**WRITTEN TASK A**.
Answer these questions using the Keita Watabe profile:
(i) In what city was Watabe born?
(ii) In what year did he begin climbing on the IFSC Climbing World Cup circuit?
(iii) Which two climbers placed ahead of him in the boulder discipline at the 2017 Asian Championships in Tehran?
**WRITTEN TASK B**.
Transcribe the Keita Watabe profile word for word from "Personal information" to "World Cup (Event)".

**SOURCE PASSAGE**.
◆ ◆ ◆ ◆ ◆ ◆ ◆
Personal information
- Nationality: Japanese
- Born: August 30, 1993 (age 32) Yokkaichi, Mie, Japan

Climbing career
- Type of climber: Competition bouldering

Medal record
Men's competition climbing
Representing Japan
World Cup (Event)
| Gold medal – first place | Nanjing 2017 | Boulder |
| Bronze medal – third place | Hachioji 2017 | Boulder |
| Bronze medal – third place | Meiringen 2017 | Boulder |
Asian Championships
| Silver medal – second place | 2018 | Boulder |
| Bronze medal – third place | 2017 | Boulder |
Asian Cup
| Silver medal – second place | Manila 2022 | Boulder |

= Keita Watabe =

Japanese climber

Keita Watabe (渡部 桂太 Watabe Keita, born August 30, 1993) is a Japanese professional rock climber, specializing in competition bouldering.

==Competition climbing==

Watabe began climbing on the IFSC Climbing World Cup circuit in 2015.

In 2017, Watabe reached the boulder final at the IFSC World Cup in Meiringen, winning a bronze medal in his first World Cup final.

At the 2017 IFSC Climbing World Cup in Nanjing, he won his first gold in an IFSC World Cup, followed by a bronze medal at the Hachioji World Cup later in May.

At the 2017 Asian Championships in Tehran, Watabe placed third in the boulder discipline, completing the all-Japanese podium behind compatriots Kokoro Fujii and Yoshiyuki Ogata.
◆ ◆ ◆ ◆ ◆ ◆ ◆
**DATA RECORDS**.
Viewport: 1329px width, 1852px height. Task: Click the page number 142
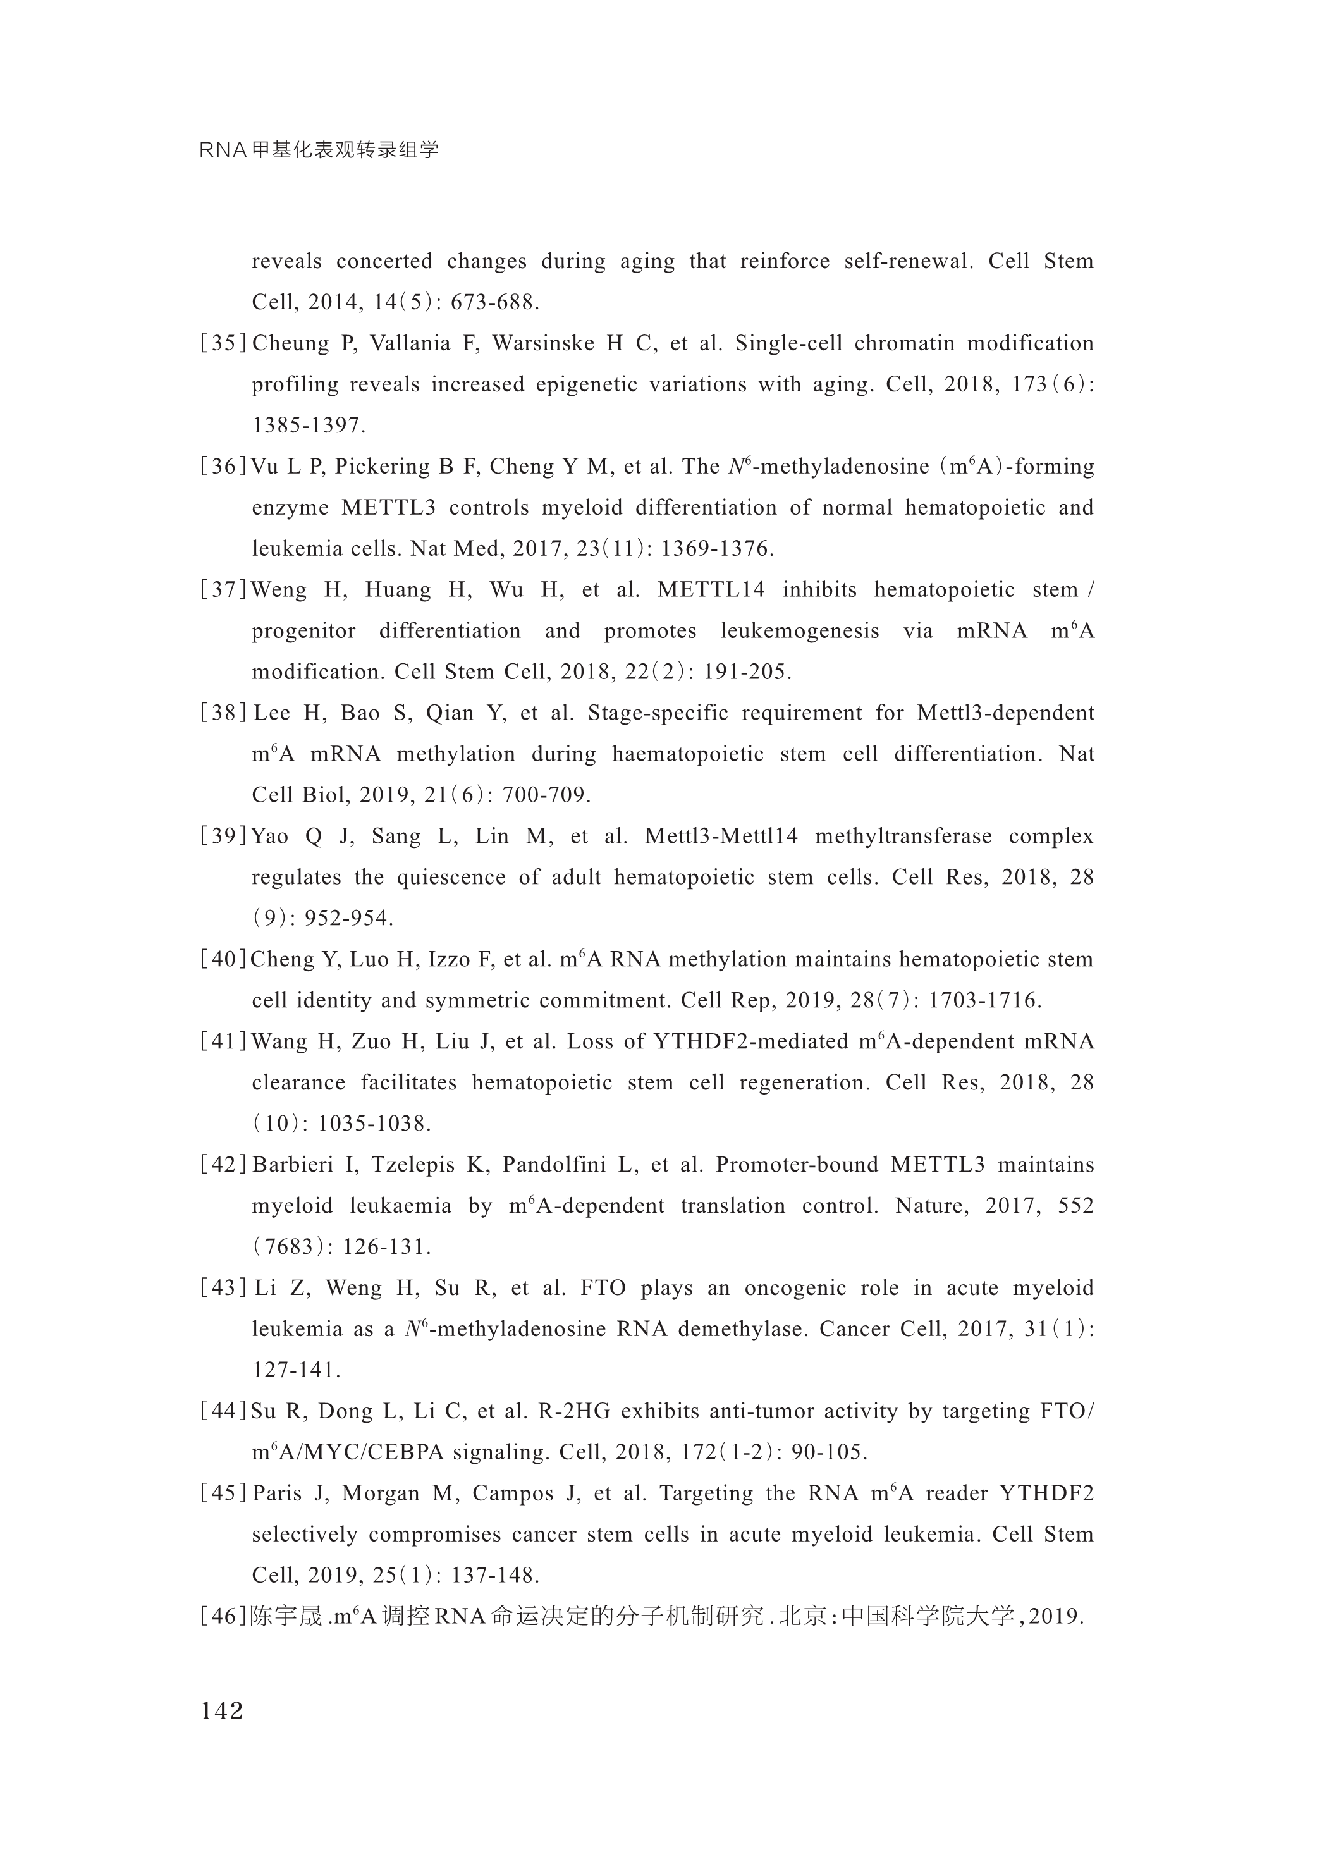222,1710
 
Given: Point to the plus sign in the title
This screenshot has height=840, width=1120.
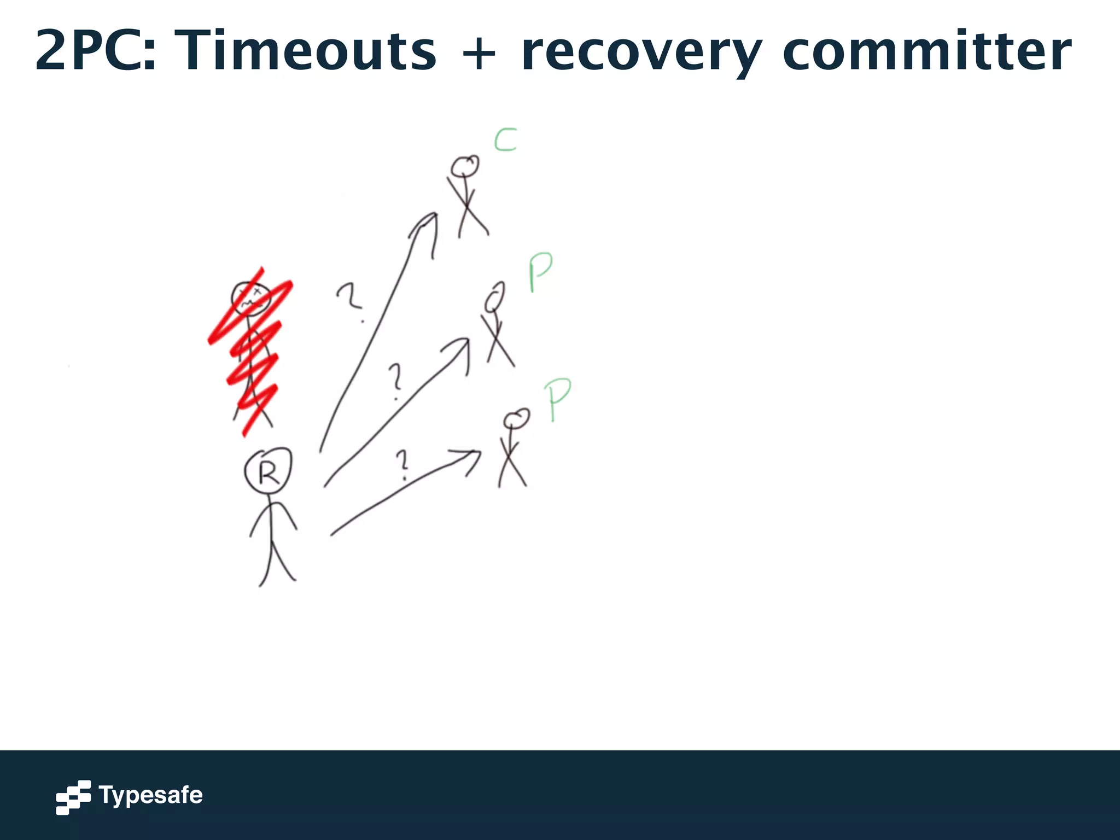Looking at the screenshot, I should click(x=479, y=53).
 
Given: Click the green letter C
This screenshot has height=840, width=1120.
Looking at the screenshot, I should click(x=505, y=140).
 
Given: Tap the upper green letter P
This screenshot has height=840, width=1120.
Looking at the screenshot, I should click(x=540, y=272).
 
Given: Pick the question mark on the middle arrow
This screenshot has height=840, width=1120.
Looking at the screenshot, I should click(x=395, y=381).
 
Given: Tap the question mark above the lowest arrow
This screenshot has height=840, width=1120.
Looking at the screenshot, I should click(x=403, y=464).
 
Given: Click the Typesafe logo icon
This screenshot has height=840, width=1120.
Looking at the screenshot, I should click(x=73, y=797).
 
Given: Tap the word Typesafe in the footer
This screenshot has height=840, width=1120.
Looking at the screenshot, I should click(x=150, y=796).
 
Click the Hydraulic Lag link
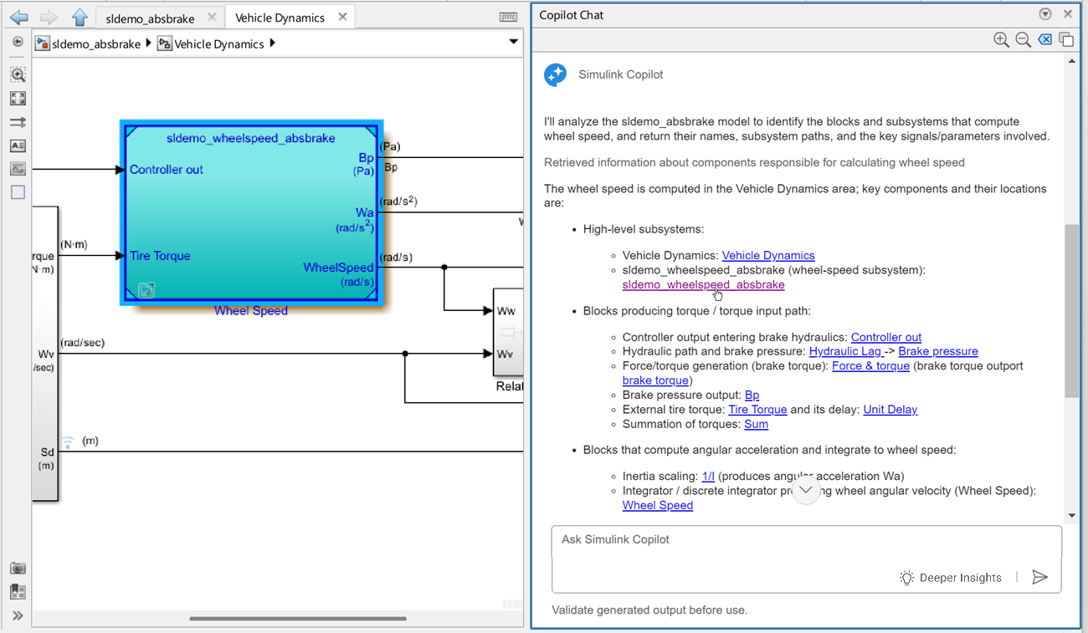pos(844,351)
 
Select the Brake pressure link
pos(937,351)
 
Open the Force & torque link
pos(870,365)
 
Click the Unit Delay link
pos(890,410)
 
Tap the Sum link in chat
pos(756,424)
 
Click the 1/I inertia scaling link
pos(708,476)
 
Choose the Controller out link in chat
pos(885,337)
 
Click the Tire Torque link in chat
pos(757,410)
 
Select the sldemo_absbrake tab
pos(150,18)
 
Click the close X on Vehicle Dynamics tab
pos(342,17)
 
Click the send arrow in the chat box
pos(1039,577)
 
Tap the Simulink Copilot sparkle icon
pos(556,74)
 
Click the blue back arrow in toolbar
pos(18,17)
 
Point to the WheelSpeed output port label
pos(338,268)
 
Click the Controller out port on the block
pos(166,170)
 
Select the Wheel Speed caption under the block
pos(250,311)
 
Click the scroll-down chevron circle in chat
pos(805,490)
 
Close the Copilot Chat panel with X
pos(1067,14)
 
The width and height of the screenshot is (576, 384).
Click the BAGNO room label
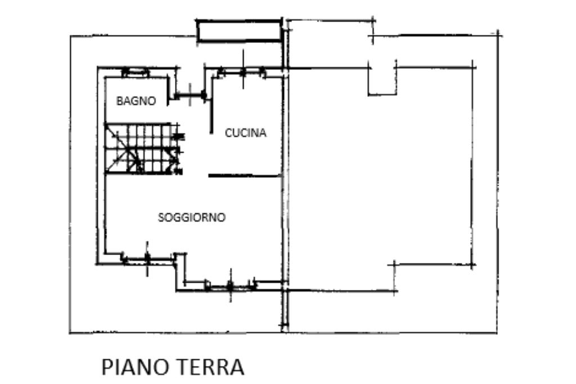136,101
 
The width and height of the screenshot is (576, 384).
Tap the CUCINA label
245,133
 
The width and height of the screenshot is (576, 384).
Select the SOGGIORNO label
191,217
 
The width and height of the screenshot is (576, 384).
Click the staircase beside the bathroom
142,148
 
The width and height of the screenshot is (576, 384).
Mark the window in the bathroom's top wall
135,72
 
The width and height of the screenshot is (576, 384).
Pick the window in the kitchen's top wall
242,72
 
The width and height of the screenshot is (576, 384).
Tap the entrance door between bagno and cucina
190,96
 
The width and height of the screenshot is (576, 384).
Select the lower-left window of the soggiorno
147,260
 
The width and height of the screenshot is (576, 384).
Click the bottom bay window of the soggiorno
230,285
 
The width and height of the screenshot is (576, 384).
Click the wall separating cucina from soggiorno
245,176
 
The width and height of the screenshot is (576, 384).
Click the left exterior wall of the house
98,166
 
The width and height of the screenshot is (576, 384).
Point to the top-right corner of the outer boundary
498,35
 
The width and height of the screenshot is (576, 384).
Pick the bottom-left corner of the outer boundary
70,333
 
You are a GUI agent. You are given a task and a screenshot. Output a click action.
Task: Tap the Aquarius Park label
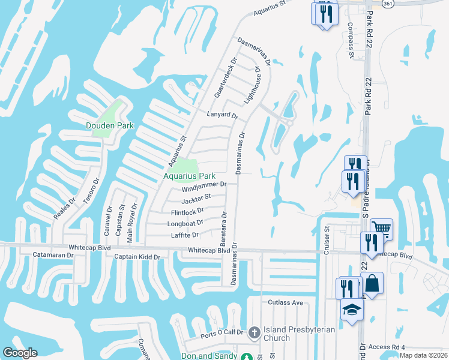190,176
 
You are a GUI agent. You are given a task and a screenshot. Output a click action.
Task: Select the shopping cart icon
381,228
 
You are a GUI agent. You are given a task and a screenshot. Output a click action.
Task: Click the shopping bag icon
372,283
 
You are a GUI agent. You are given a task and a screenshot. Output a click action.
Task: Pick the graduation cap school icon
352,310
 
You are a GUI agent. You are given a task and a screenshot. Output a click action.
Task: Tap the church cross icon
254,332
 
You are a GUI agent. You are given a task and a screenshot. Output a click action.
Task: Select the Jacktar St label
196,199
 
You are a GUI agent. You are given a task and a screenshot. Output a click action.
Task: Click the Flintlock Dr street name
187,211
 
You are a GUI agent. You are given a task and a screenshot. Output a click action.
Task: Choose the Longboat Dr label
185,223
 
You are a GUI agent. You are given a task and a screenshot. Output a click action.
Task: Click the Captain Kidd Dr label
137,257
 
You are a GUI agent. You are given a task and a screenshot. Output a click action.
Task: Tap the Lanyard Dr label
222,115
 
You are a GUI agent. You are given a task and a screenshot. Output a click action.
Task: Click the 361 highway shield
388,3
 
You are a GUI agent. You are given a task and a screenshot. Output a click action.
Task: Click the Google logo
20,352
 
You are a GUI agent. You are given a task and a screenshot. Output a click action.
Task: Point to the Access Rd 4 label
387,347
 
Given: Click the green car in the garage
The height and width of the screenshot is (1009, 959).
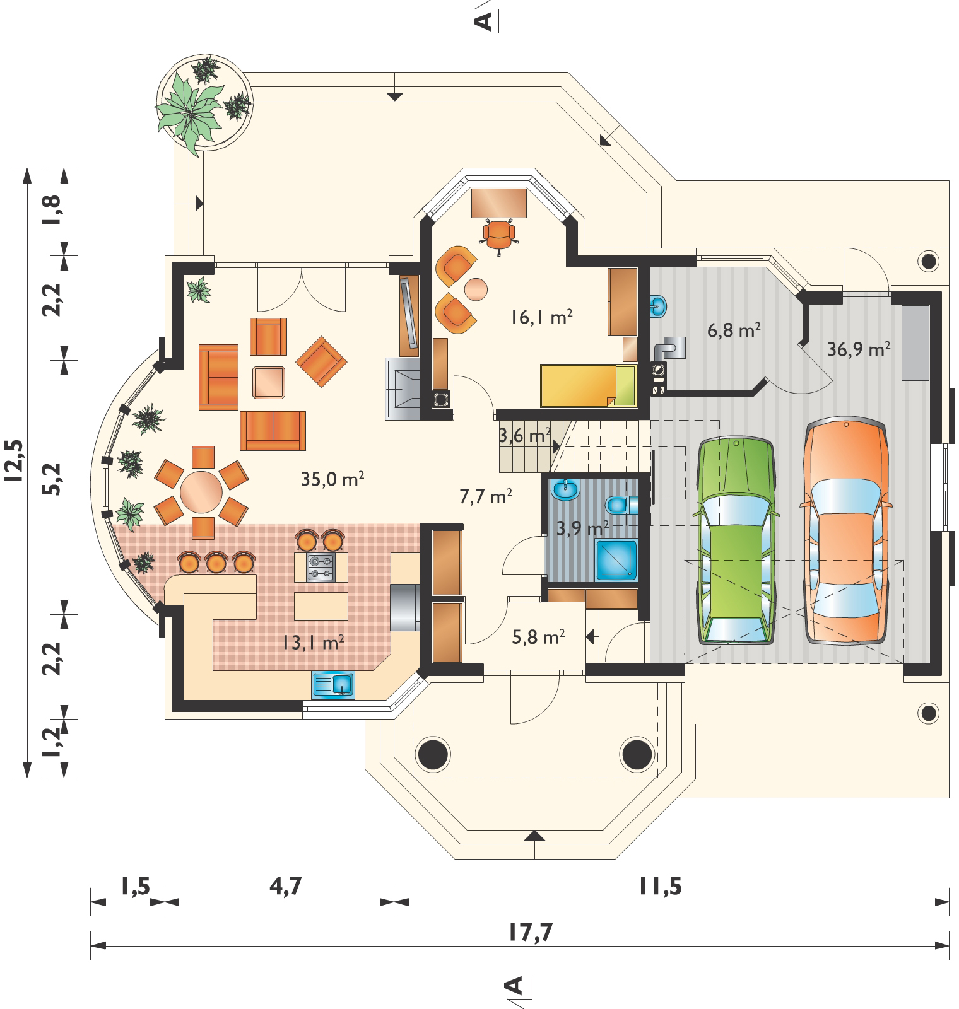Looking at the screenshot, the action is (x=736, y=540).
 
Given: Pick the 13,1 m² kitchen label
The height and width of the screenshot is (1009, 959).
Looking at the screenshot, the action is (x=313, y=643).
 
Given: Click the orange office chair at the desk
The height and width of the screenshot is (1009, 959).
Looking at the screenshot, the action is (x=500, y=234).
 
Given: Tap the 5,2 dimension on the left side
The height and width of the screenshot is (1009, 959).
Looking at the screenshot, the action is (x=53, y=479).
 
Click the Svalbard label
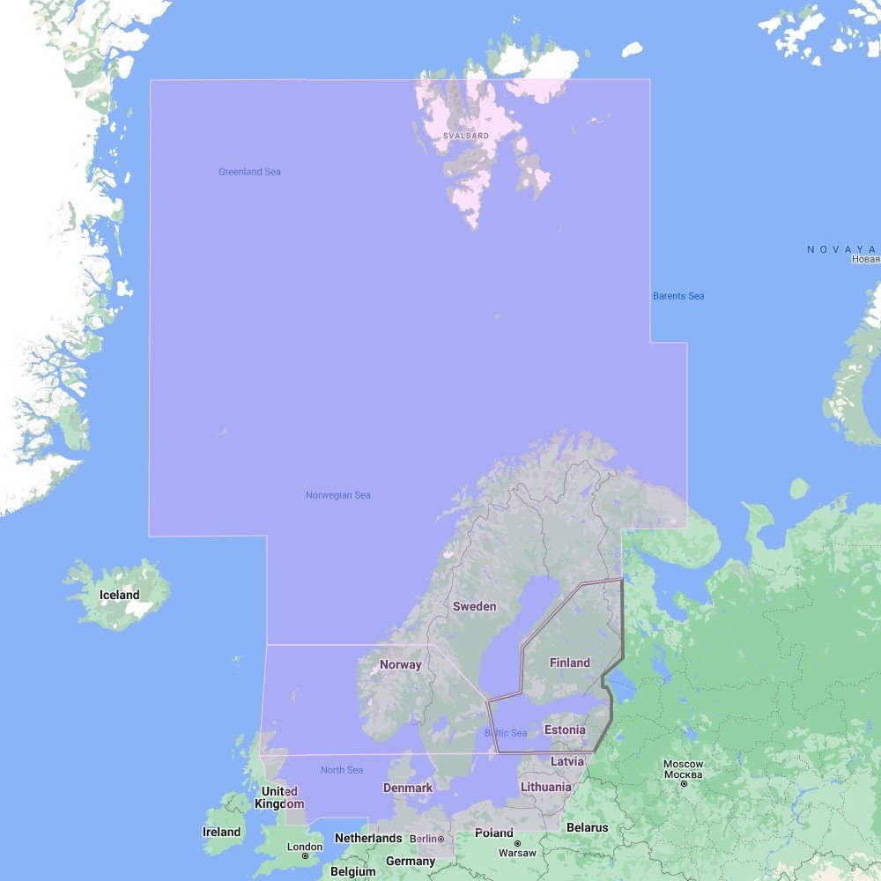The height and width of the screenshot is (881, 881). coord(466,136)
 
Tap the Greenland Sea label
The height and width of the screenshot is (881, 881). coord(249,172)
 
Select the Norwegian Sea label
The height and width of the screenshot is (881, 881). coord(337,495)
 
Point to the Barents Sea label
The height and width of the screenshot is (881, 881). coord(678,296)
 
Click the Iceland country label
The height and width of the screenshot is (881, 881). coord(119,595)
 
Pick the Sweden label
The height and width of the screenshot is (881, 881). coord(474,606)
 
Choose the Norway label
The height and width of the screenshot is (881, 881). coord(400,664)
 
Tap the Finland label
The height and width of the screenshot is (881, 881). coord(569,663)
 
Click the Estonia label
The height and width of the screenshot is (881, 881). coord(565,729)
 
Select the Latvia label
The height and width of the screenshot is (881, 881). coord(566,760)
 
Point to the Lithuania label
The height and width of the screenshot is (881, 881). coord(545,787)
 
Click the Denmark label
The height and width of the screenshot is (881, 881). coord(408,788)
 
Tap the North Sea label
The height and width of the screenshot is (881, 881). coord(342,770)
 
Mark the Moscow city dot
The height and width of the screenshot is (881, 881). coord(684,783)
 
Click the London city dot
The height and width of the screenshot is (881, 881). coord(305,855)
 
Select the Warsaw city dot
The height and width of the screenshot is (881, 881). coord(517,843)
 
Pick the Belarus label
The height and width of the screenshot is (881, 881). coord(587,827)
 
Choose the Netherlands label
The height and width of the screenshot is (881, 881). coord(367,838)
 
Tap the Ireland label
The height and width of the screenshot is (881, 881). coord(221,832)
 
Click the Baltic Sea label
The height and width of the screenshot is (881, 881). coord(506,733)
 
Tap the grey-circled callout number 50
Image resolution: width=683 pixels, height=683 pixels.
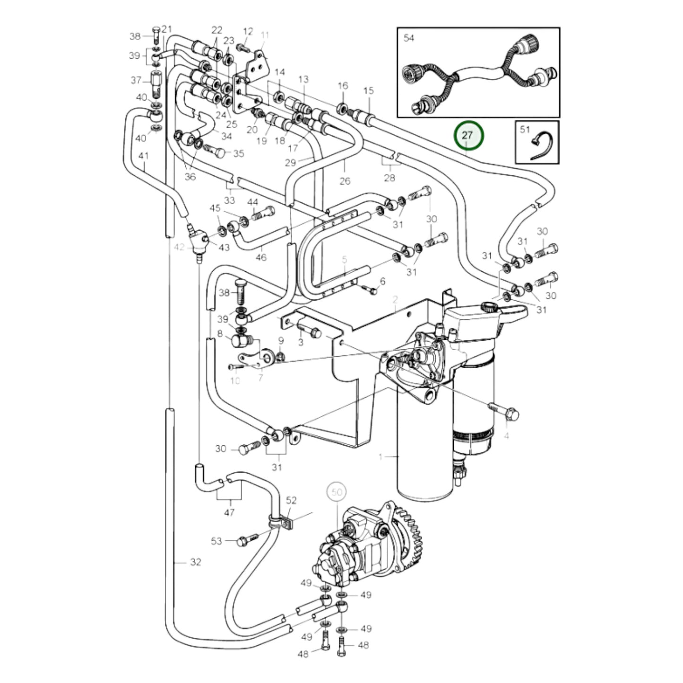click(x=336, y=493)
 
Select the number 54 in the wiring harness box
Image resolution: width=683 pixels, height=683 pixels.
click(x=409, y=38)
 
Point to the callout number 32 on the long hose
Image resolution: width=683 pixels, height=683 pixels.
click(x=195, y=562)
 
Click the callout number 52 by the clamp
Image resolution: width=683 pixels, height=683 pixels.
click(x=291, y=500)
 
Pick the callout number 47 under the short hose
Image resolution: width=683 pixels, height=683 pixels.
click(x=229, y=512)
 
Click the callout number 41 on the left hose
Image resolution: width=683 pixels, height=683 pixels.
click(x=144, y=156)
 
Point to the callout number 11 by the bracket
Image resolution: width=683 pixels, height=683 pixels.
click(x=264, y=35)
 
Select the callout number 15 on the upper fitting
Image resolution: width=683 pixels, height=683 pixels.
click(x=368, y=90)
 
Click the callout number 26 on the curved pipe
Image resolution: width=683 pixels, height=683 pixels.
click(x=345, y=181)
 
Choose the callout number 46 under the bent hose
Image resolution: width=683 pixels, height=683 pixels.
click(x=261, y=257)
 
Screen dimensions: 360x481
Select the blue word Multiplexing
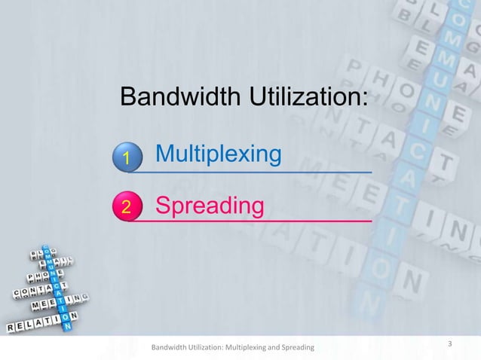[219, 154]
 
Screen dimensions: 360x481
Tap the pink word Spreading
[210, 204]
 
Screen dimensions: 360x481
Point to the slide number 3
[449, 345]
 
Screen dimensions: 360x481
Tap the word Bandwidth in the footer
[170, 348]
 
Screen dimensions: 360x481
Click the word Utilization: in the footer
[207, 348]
◆ ◆ ◆ ◆ ◆ ◆ ◆
**EXPECTED ANSWER A**.
(i) Yokkaichi, Mie, Japan
(ii) 2015
(iii) Kokoro Fujii and Yoshiyuki Ogata

**EXPECTED ANSWER B**.
Personal information
- Nationality: Japanese
- Born: August 30, 1993 (age 32) Yokkaichi, Mie, Japan

Climbing career
- Type of climber: Competition bouldering

Medal record
Men's competition climbing
Representing Japan
World Cup (Event)